Real-Time Service Subscription and Adaptive Offloading Control in Vehicular Edge Computing
Chuanchao Gao, Arvind Easwaran
TL;DR
The authors addressDeadline-Constrained Task Offloading and Resource Allocation in Vehicular Edge Computing (VEC) with bandwidth and compute constraints, formulating DOAP and proving NP-hardness. They introduce SARound, an LP-rounding-based 1/4-approximation, and an online online service subscription and offloading control framework to handle short deadlines and rapidly changing wireless channels. A novel VEC simulator, VecSim, validates performance using real taxi traces and profiled object-detection workloads, showing SARound outperforms state-of-the-art baselines in energy savings and offloading efficiency while maintaining scalability. The work integrates online adaptation with end-to-end task life-cycle management, offering practical improvements for real-time vehicular applications in 5G-enabled VEC systems.
Abstract
Vehicular Edge Computing (VEC) has emerged as a promising paradigm for enhancing the computational efficiency and service quality in intelligent transportation systems by enabling vehicles to wirelessly offload computation-intensive tasks to nearby Roadside Units. However, efficient task offloading and resource allocation for time-critical applications in VEC remain challenging due to constrained network bandwidth and computational resources, stringent task deadlines, and rapidly changing network conditions. To address these challenges, we formulate a Deadline-Constrained Task Offloading and Resource Allocation Problem (DOAP), denoted as $\mathbf{P}$, in VEC with both bandwidth and computational resource constraints, aiming to maximize the total vehicle utility. To solve $\mathbf{P}$, we propose $\mathtt{SARound}$, an approximation algorithm based on Linear Program rounding and local-ratio techniques, that improves the best-known approximation ratio for DOAP from $\frac{1}{6}$ to $\frac{1}{4}$. Additionally, we design an online service subscription and offloading control framework to address the challenges of short task deadlines and rapidly changing wireless network conditions.

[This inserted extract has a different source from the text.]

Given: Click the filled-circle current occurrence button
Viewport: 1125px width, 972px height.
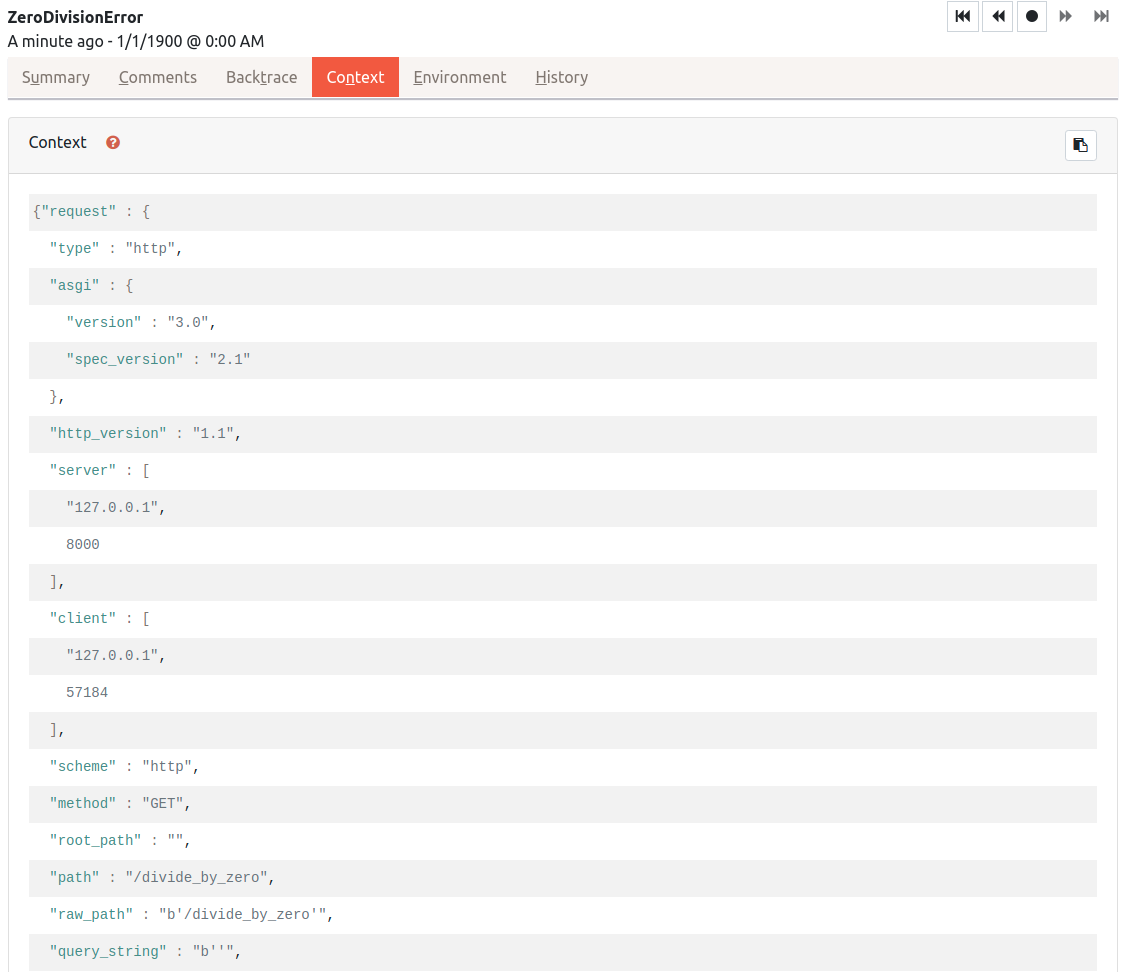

To validate our approach, we develop a comprehensive VEC simulator, VecSim, using the open-source simulation libraries OMNeT++ and Simu5G. VecSim integrates our designed framework to manage the full life-cycle of real-time vehicular tasks. Experimental results, based on profiled object detection applications and real-world taxi trace data, show that $\mathtt{SARound}$ consistently outperforms state-of-the-art baselines under varying network conditions while maintaining runtime efficiency.